I want to pen a few thoughts on what motivates me to create my works. In part this is due to a cathartic sense where I try to understand myself better and work through the strong emotions related to death and loss. I wouldn’t describe this necessarily as a healing process but would call it an understanding process. I don’t believe people are healed from the experience of mourning but instead learn to accept and cope with this. Mourning in a way is learning about death and loss. More specifically related to my own personal experience of loss, my work contextualises my own sense of loss set against societal systems and norms surrounding memory, death, loss and remembrance. I would like to go to heart of this sense and look at death in childhood but I know that the closer I get to heart of my own sense of loss, the more painful this will be.  As I work through this learning and developmental process, I have thought and discussed with my tutor about how others might view my work and how painful it might be for an audience. Am also conscious of whether I wanted to tell my story for the benefit of others or whether my work is purely for myself. This seems an appropriate question at this stage given the feedback on literal or philosphical work and how others might view a piece. Is my work for myself or for others? I think for me, as a photographer and artist, the stories I try and tell and the questions I ask through my visual imagery are expanded by the interaction with an audience. The audience has the breadth and capacity to take my work in unexpected directions as each person might think or react differently. The bond between the artist and the audience has the potential to create waves that resonate out from the centre. I do not know how much time I should spend considering the audience at this stage in my research and in creation of test pieces. Maybe there is no right answer but if this bond is a part of my creative practice, then awareness is no bad thing as long as I don’t allow myself to be too influenced by it at this time.

One theme which cropped up in my test pieces this month as I was thinking about literal and more philosphical work was the simplicity or complexity of my work.  Not just in terms of meaning but, as this is a photography degree, also in terms of the visual choices I make. I have a sense that a more simplistic visual piece has, or can have, a stronger impact but at same time does the message it conveys work the same as a visually more complex and intricate work? Beyond this idea of complex, simple, literal and philosphical is a sense that my work will deal with emotionally challenging subject matter and maybe it is that I should focus on instead of worrying too much about audience reactions. The subject matter and research drives the creative choices and the audience are something very distant.

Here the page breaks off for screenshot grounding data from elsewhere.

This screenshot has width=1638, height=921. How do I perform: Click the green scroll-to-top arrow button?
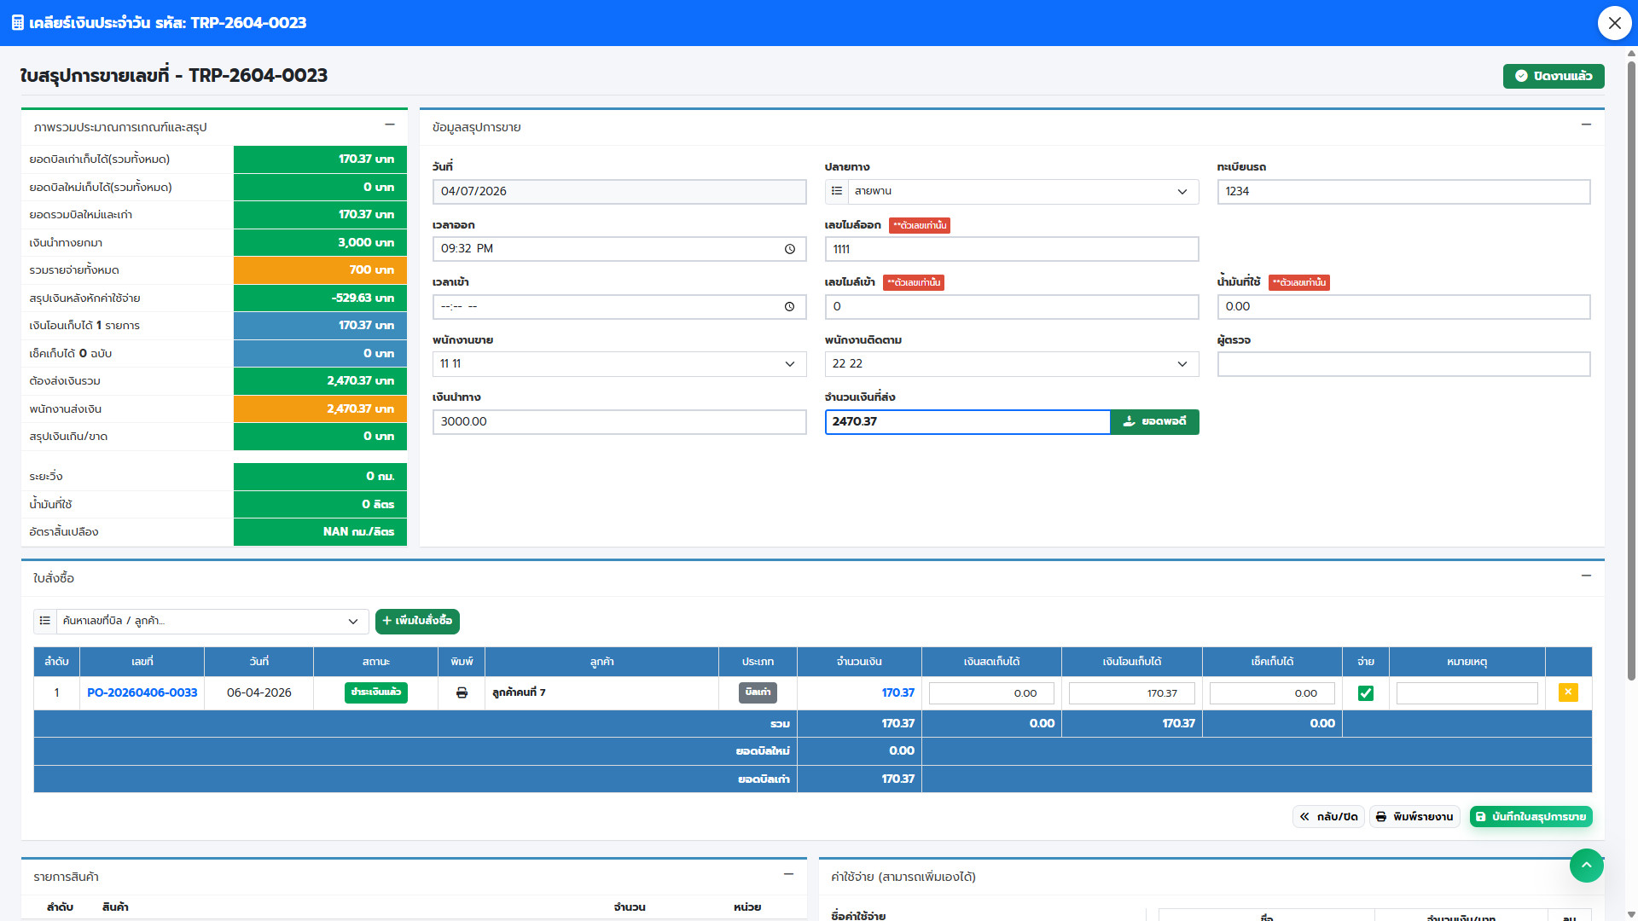tap(1586, 866)
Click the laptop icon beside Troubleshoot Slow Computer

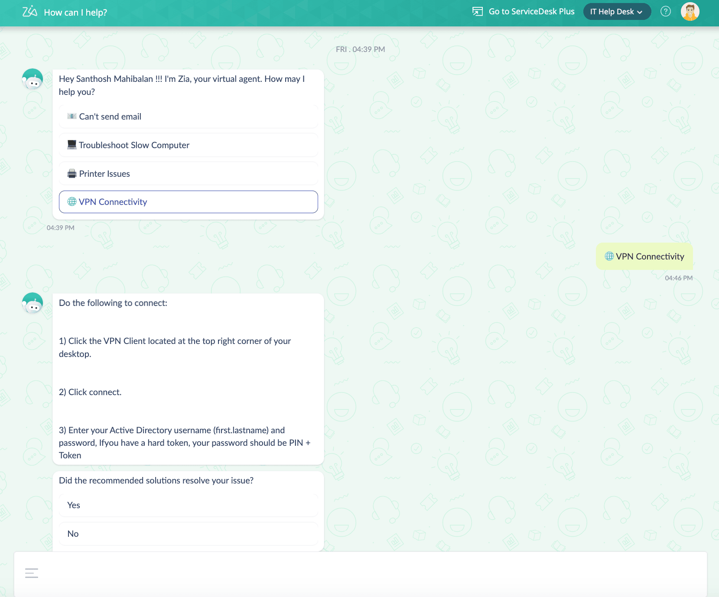[72, 145]
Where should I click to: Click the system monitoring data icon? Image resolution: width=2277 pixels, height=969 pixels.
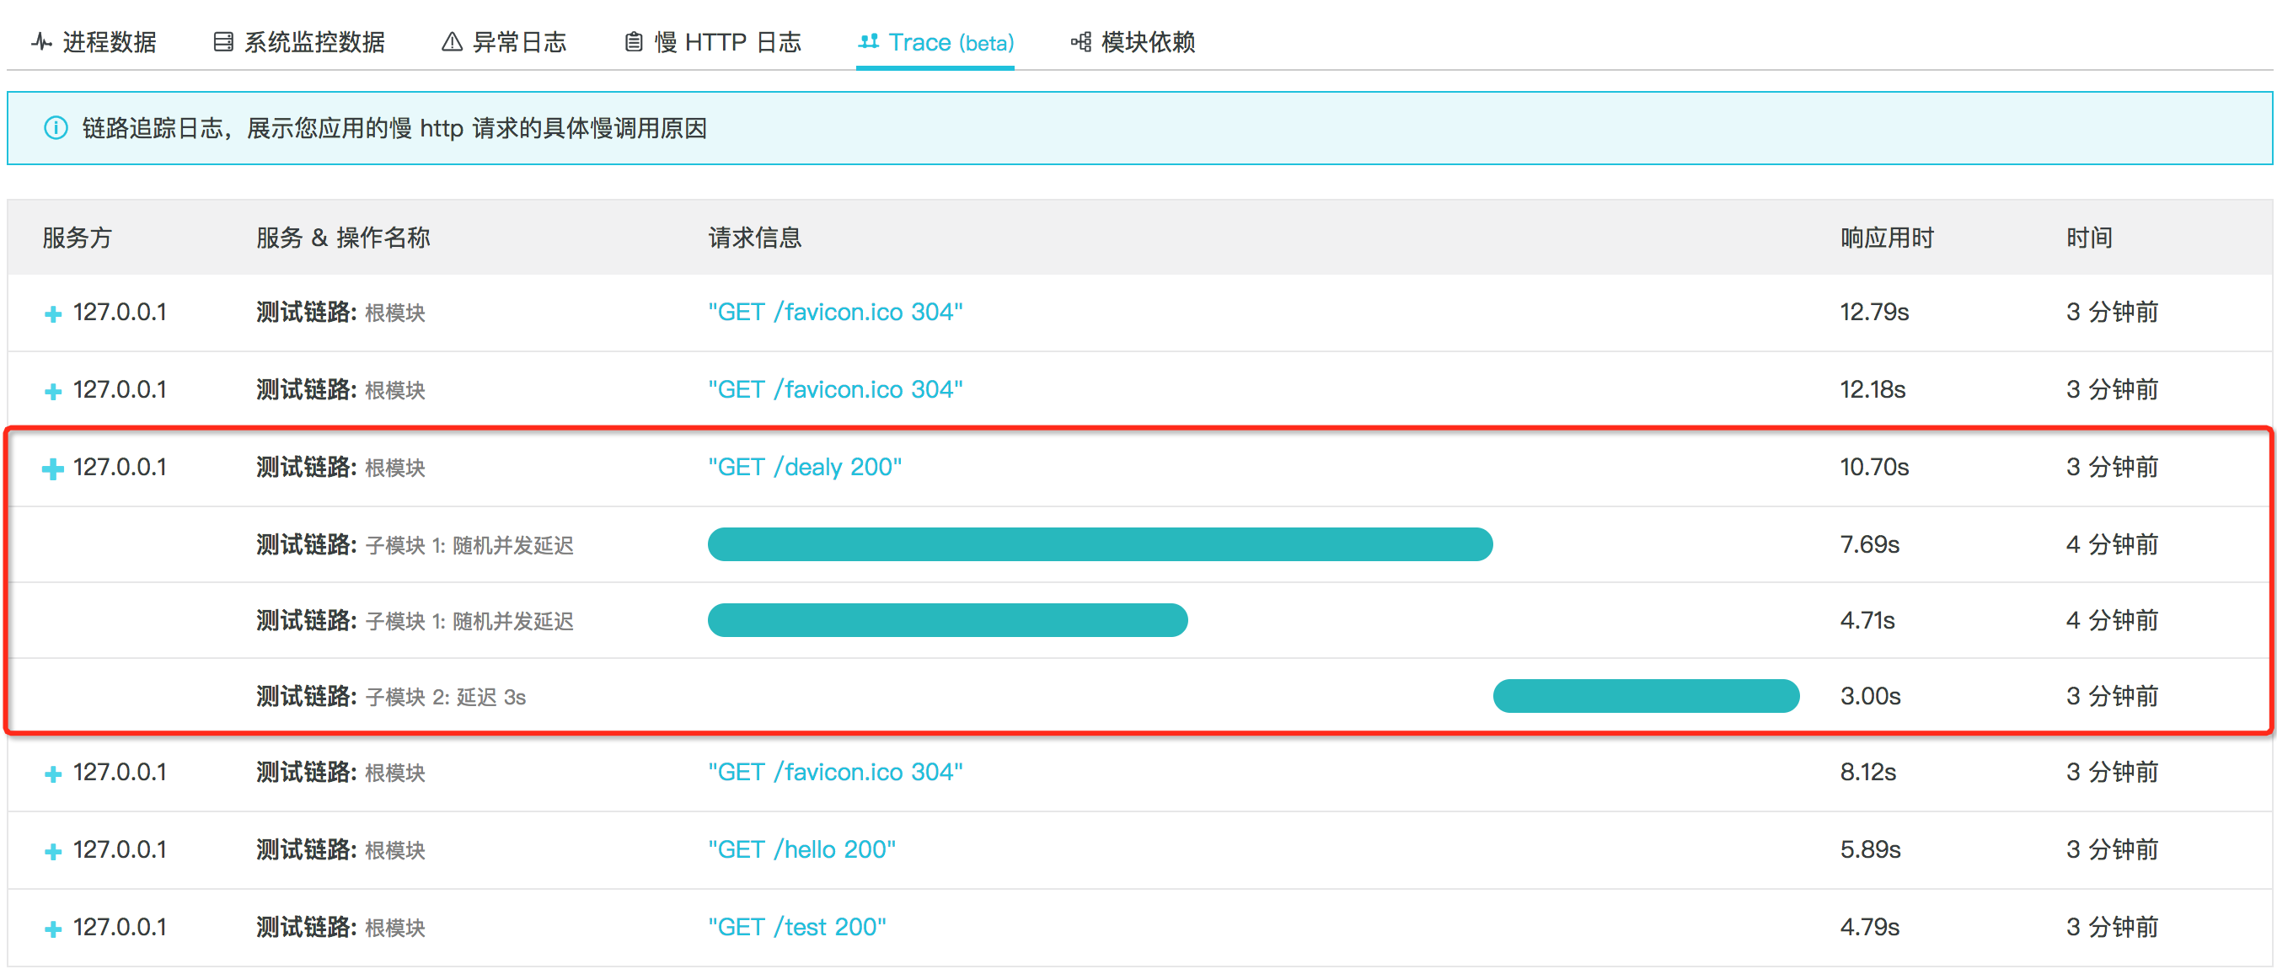(223, 42)
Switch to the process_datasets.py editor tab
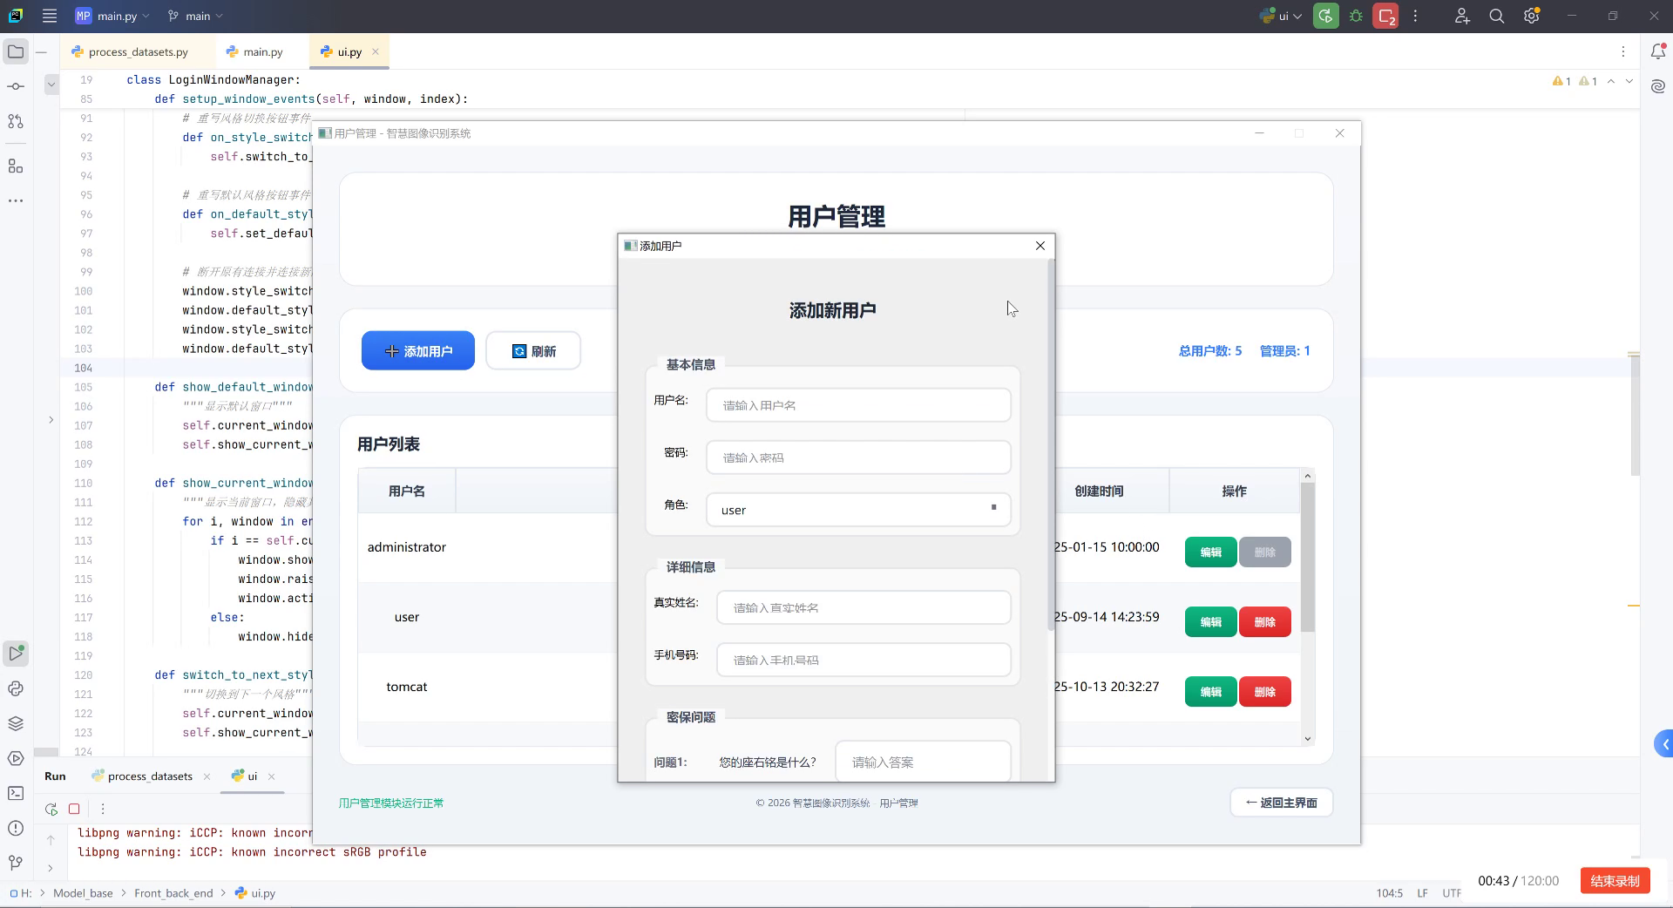This screenshot has width=1673, height=908. (137, 51)
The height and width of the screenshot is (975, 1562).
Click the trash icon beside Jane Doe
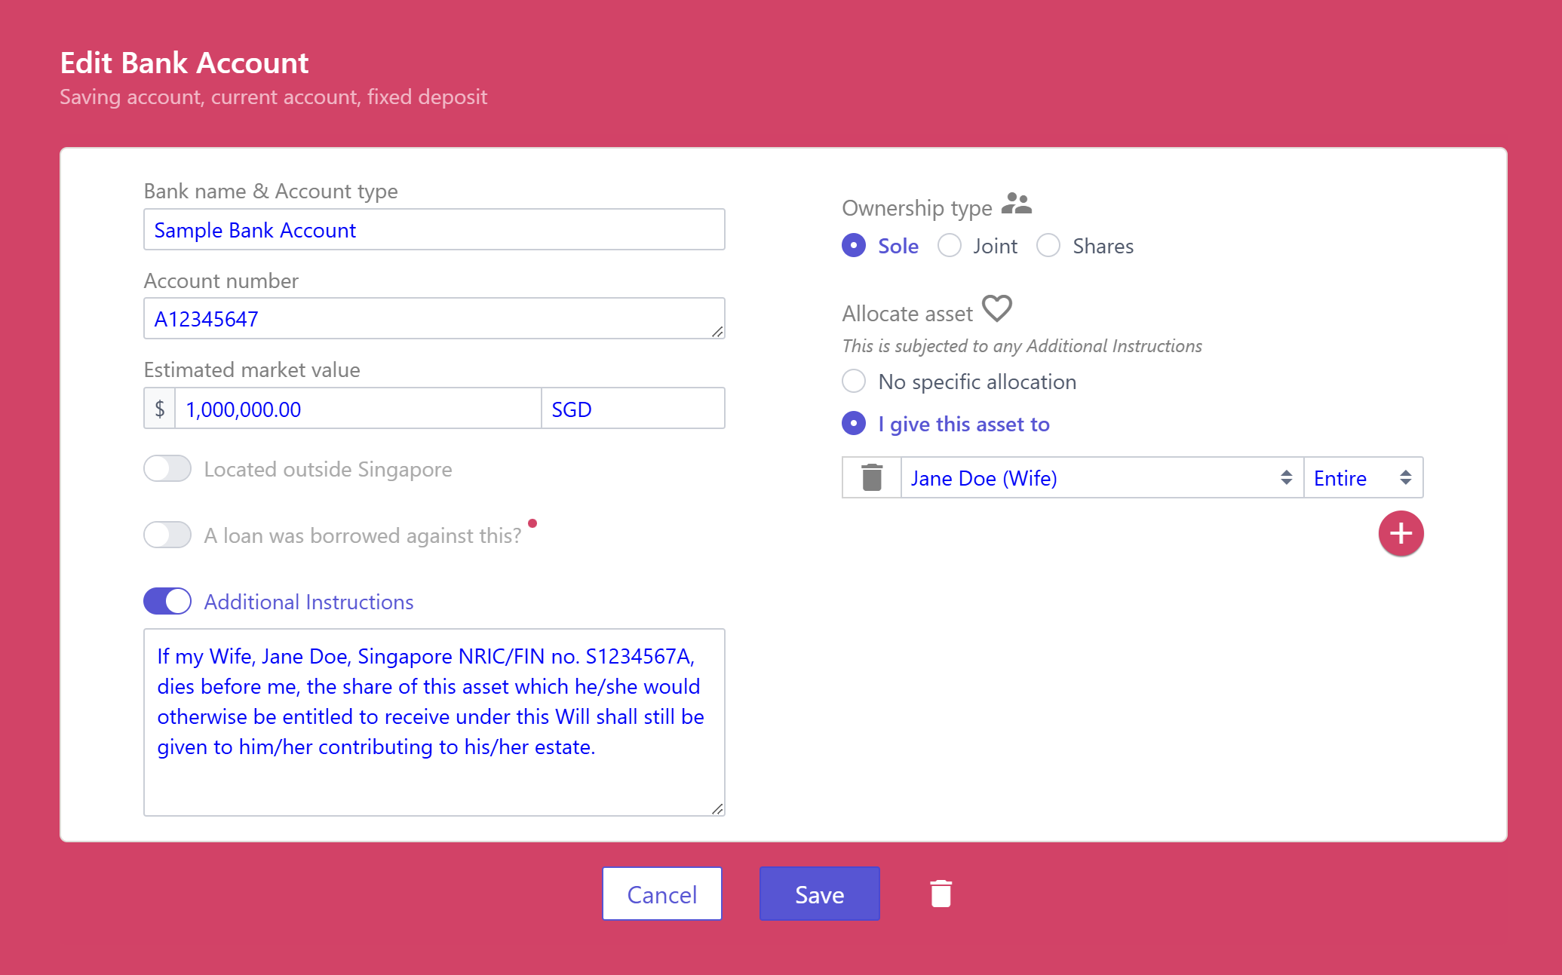(872, 477)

I don’t want to be too dismissive of my work but I feel a little dispirited about my test pieces this month. I feel they are interesting but they have a limited emotional challenge to them. I have a strong negative feeling right now around my chosen area of study and my response to this. Having said this, such feelings are normal for me within my creative process although maybe this project produces bigger peaks. Periods of doubting myself, negativity and producing ideas which I think are lacking in value are opposed at other times with positivity and a sense of purpose. Maybe embarking on such a potentially dark project which so tightly connects with personal feelings of loss and doubt and questions of my own worth, then such extreme feelings can be understood.